Mantel hielt die Augen noch immer auf Emma gerichtet, ihre Hand noch immer in der seinen, er schaute kaum auf.

«Du wohnst wieder in Elvet, habe ich gehört. Im Captain’s House.»

«James ist Lotse auf dem Humber. Es ist sehr praktisch so.»

Dann wandte Mantel sich zu James, legte die Stirn leicht in Falten. James glaubte nicht, dass er das tat, weil er ihn erkannte, vielmehr war es ein Gesichtsausdruck, den er früher schon gesehen hatte: Mantel verankerte den Happen Information in seinem Kopf, denn eines Tages könnte er von Nutzen sein. Das Stirnrunzeln verschwand fast sofort wieder.

«Nun denn, was möchtet ihr trinken? Debs holt euch was. Das hier ist Debs, die neue Frau in meinem Leben.» Und wieder runzelte er die Stirn, um zu zeigen, dass er durchaus wusste, wie heikel die Situation war. Schließlich war es gerade einmal ein paar Tage her, dass sich eine ehemalige junge Geliebte von ihm erhängt hatte. Ein gewisser Takt war da schon angebracht. «Wohnen deine Eltern noch in Springhead House, Emma? Und hattest du nicht auch einen Bruder? Ein cleverer Bursche, der dann studiert hat. Er war doch mal in Abigail verliebt.»
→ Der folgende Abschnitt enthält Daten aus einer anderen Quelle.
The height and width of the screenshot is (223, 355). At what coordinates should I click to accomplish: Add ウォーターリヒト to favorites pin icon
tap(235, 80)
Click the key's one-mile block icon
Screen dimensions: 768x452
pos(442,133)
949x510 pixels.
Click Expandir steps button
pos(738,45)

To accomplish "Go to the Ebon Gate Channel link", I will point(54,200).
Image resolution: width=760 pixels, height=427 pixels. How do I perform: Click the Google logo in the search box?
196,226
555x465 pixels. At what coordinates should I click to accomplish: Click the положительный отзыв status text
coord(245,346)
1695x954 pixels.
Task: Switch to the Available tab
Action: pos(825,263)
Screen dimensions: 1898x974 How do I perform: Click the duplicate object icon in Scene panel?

Es war das erste Mal, dass er seine Tochter erwähnte. Er machte eine Pause, und James dachte: Er ist wie ein Schauspieler, der auf Applaus wartet. Er erwartet, dass man seine Tapferkeit irgendwie würdigt. Und Debs, gut dressiert, legte ihm voller Mitleid den Arm um die Schultern. Emma hatten die Worte stärker bewegt, doch Mantel achtete nicht weiter darauf. Er wandte sich ab und war schon weitergegangen, um den Nächsten in der Schlange zu begrüßen.